I finally got around to replacing the tape on the chainstay. That's the only place where the tape was damaged.

The tape was hacked up a little by chain slap. The tape was extremely difficult to remove. I guess that's a good thing. You certainly don't want the tape coming off easily.

While the tape on the chainstay was damaged, there was no damage to the paint from the chain. After I finally removed all of the tape, I used "UN-DU" adhesive remover as recommended by Gorilla to remove the glue residue. Even while using the product they recommended, it was very difficult to remove the left over adhesive.

Don't get me wrong. I'm happy with the clear repair. It's in great shape everywhere else on the bike and did it's job to protect the frame against damage. I'm going to put another strip of tape on the chainstay, but I'm also adding a chain tensioner to the bike this year.

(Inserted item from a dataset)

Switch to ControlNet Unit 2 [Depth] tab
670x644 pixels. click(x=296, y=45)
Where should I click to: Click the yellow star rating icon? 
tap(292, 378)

Once I do that, I don't think I'll need to replace the tape again.


----------



## Cleared2land (Aug 31, 2012)

I've been using 3M Polyurethane Protective Tape 8663 or 8671. A thicker, vinyl like tape. Variable thickness available with the thicker stuff often referred to as helicopter tape. 

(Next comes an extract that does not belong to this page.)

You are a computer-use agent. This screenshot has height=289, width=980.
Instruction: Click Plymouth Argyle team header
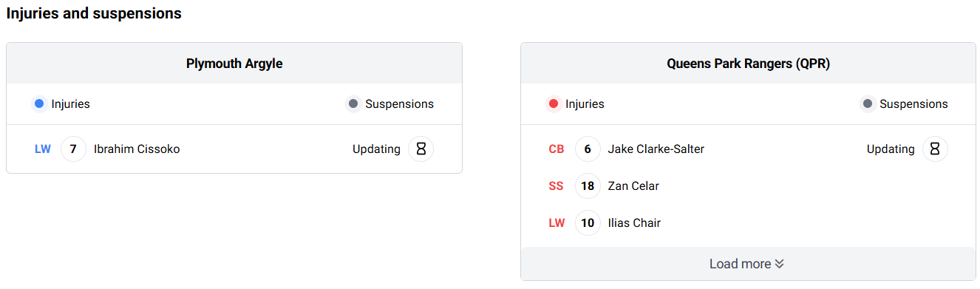point(234,64)

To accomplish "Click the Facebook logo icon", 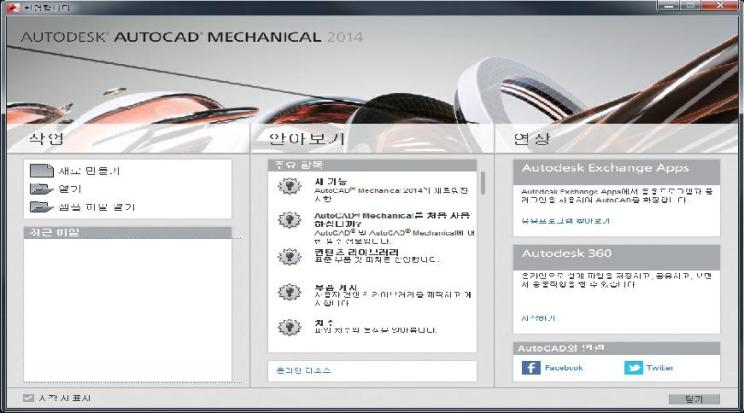I will point(532,367).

I' have only removed it a few times in a few places and found it easy enough to remove and clean up for another application if necessary.


----------



## Six Nine 53 (Dec 9, 2014)

Cleared2land said:


> I've been using 3M Polyurethane Protective Tape 8663 or 8671. A thicker, vinyl like tape. Variable thickness available with the thicker stuff often referred to as helicopter tape.
> 
> I' have only removed it a few times in a few places and found it easy enough to remove and clean up for another application if necessary.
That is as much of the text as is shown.